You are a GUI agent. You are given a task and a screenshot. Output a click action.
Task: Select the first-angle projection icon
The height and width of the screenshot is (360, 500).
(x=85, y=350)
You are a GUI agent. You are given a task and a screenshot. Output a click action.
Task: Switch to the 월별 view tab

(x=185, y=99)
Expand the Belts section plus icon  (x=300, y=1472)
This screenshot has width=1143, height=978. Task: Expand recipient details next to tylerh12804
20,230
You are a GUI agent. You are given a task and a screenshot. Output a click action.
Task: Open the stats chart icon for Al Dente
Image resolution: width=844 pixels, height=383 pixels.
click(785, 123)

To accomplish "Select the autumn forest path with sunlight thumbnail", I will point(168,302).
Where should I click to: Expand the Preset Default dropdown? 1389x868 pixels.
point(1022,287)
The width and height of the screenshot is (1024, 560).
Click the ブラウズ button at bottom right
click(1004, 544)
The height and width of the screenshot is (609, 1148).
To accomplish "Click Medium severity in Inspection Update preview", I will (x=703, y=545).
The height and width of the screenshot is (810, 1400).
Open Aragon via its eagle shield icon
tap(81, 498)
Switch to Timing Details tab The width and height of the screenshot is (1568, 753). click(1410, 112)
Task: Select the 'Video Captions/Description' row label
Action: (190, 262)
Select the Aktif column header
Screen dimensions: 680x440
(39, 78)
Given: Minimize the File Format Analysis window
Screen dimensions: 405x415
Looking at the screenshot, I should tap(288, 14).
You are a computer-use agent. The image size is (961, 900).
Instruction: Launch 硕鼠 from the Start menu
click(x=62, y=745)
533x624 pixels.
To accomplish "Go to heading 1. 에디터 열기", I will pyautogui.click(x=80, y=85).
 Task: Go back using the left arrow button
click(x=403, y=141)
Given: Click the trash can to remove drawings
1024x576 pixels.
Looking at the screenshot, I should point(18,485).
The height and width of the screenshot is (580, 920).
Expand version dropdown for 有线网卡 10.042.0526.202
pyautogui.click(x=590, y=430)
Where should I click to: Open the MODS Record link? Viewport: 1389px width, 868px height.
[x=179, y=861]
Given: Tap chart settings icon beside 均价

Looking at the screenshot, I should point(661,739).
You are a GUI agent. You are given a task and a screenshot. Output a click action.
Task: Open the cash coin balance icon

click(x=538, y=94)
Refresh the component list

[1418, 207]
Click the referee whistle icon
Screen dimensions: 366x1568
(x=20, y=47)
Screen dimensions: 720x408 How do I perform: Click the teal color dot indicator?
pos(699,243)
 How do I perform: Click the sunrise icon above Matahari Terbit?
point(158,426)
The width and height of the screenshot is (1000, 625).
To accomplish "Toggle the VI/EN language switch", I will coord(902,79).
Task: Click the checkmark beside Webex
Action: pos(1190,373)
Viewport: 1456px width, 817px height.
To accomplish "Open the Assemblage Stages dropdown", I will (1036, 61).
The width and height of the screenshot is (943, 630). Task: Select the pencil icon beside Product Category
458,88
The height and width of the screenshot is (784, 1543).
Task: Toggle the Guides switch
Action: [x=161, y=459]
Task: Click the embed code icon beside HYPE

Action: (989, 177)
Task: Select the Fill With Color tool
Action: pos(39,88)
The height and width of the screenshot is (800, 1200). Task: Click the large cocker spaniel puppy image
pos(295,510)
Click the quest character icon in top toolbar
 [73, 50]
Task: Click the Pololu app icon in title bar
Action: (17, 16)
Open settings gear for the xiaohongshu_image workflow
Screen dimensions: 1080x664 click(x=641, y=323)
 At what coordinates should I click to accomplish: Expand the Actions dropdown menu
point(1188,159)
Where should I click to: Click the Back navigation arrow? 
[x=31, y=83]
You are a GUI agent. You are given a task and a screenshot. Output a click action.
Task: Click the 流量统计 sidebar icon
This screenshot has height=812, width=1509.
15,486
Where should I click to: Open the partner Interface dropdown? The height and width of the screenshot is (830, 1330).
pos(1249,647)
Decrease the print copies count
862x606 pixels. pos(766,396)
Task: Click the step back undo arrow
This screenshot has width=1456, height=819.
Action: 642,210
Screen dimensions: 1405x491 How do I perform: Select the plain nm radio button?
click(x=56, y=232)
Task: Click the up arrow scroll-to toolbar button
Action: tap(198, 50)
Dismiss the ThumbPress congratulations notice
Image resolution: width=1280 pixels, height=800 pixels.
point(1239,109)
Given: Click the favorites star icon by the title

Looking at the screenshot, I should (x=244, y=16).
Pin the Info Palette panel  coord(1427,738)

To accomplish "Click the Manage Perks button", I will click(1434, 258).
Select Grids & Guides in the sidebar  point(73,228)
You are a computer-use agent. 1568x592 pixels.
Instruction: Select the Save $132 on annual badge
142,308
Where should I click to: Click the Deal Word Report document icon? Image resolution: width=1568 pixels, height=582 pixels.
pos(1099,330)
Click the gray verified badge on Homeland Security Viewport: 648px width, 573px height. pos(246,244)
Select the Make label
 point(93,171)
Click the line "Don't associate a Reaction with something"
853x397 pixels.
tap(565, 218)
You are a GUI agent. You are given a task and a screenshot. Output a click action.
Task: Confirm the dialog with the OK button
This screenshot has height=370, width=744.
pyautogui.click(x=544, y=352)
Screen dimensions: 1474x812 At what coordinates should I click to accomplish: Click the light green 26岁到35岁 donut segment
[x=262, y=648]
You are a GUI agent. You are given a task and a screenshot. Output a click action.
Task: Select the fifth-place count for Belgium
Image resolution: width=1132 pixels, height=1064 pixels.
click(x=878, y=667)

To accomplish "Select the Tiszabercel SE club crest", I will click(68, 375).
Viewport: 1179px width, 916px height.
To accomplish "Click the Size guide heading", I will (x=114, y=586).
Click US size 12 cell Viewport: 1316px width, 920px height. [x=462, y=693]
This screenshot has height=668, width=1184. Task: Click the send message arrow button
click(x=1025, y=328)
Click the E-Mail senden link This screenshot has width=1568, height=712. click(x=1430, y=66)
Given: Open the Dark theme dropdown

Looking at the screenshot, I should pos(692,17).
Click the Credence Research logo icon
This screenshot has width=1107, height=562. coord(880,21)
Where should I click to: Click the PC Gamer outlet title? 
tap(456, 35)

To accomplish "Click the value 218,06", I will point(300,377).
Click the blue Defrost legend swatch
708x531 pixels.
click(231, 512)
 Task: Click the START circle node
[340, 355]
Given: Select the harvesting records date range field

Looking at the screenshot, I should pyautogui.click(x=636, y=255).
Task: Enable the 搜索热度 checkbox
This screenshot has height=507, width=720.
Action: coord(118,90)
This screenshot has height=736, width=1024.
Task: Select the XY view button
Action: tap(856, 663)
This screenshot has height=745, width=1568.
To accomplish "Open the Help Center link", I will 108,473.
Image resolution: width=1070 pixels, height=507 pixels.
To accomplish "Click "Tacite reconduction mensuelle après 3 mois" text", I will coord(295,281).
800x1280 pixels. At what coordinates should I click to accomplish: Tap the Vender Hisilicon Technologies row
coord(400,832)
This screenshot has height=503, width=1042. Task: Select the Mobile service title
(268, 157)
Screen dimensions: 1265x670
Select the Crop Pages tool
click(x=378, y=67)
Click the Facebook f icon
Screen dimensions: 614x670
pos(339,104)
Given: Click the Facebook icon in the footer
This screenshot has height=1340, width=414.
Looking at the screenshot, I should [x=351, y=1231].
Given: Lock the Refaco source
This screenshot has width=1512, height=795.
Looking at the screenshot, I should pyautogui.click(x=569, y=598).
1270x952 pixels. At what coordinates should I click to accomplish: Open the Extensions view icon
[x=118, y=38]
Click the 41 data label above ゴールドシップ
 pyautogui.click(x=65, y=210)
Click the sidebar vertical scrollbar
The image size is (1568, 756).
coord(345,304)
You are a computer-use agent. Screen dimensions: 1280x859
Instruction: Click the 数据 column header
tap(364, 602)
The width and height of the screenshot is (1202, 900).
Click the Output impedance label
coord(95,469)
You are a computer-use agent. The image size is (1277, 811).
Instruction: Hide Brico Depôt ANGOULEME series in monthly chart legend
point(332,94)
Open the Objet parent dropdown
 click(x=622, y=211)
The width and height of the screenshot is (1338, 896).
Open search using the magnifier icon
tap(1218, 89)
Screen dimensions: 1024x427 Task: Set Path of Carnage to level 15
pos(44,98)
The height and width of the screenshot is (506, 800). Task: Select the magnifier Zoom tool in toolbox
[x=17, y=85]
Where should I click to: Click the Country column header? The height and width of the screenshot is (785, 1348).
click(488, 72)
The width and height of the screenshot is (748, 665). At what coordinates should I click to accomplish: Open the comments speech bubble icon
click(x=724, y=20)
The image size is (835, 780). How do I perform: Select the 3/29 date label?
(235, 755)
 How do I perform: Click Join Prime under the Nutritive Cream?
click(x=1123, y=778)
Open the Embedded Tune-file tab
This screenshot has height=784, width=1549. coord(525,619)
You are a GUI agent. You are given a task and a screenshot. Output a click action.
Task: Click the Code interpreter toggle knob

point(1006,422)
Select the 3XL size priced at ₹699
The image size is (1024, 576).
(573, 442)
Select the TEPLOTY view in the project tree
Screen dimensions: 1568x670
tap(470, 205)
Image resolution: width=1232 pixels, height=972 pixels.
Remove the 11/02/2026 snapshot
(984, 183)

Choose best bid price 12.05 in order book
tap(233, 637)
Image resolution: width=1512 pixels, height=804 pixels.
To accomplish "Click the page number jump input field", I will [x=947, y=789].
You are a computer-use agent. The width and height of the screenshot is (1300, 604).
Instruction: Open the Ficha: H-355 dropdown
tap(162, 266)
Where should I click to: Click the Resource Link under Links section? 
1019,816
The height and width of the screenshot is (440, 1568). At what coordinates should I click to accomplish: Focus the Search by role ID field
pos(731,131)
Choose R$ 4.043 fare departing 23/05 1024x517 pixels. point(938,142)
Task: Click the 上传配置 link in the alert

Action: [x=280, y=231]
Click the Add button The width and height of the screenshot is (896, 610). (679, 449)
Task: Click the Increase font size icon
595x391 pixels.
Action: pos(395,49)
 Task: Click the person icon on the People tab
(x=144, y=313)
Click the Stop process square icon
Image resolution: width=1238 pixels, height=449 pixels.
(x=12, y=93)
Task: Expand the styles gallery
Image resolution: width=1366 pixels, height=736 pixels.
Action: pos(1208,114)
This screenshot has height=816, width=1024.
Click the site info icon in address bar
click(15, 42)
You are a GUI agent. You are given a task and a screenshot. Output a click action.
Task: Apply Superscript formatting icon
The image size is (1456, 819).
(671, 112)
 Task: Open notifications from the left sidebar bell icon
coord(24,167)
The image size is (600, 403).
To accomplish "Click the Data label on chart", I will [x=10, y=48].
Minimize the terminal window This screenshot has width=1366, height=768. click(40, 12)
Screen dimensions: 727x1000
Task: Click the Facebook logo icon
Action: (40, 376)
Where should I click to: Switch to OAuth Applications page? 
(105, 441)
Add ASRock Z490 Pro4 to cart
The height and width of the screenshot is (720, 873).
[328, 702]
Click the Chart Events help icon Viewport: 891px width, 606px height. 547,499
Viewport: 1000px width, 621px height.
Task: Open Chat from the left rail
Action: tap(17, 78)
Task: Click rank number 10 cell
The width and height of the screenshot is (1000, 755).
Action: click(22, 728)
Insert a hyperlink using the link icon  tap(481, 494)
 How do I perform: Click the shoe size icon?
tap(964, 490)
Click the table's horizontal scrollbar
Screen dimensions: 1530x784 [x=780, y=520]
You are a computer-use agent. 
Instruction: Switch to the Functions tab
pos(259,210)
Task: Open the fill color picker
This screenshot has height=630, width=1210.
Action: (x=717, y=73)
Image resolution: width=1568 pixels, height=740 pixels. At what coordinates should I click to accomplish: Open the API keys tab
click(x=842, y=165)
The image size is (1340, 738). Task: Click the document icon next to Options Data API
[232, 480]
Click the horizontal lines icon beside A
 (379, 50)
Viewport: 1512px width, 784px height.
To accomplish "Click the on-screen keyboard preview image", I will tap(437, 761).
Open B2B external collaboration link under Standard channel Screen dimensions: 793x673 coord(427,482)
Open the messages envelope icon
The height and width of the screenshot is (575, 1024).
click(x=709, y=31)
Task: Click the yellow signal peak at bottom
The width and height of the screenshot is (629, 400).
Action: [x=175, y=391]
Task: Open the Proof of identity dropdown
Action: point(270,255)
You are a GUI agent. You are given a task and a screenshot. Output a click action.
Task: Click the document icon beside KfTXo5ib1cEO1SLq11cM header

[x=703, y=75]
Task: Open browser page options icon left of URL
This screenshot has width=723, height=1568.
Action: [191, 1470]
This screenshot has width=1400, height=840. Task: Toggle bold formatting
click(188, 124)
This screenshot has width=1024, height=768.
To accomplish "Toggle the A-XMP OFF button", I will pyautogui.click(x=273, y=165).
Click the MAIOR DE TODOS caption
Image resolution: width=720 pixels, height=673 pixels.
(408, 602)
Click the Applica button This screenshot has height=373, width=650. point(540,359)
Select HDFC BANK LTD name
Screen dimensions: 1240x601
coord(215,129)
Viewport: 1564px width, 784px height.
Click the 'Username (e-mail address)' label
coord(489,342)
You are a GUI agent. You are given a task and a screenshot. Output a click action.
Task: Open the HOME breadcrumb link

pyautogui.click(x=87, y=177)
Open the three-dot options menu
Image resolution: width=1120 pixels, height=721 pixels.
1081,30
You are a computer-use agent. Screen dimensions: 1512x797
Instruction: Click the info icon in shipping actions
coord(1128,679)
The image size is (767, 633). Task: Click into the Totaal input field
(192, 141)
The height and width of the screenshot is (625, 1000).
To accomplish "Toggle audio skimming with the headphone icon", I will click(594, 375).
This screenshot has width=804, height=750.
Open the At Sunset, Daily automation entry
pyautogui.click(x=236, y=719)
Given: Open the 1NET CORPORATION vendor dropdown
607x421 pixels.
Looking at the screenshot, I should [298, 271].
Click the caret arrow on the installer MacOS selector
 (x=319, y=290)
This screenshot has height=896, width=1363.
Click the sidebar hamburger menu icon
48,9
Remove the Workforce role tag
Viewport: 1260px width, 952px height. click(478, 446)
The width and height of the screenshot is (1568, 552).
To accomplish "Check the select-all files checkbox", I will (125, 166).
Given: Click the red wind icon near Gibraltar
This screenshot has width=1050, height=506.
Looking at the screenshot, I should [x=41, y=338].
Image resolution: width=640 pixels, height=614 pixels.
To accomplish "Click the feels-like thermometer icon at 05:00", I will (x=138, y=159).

....

TO DO. Put the lines of the material from the line containing "Select the TEPLOTY view in the project tree" through the line containing "tap(233, 637)", both included, into a JSON list of strings with one string per line, leaving out any blank lines.

EXPECTED ANSWER.
[
  "Select the TEPLOTY view in the project tree",
  "Screen dimensions: 1568x670",
  "tap(470, 205)",
  "Image resolution: width=1232 pixels, height=972 pixels.",
  "Remove the 11/02/2026 snapshot",
  "(984, 183)",
  "Choose best bid price 12.05 in order book",
  "tap(233, 637)"
]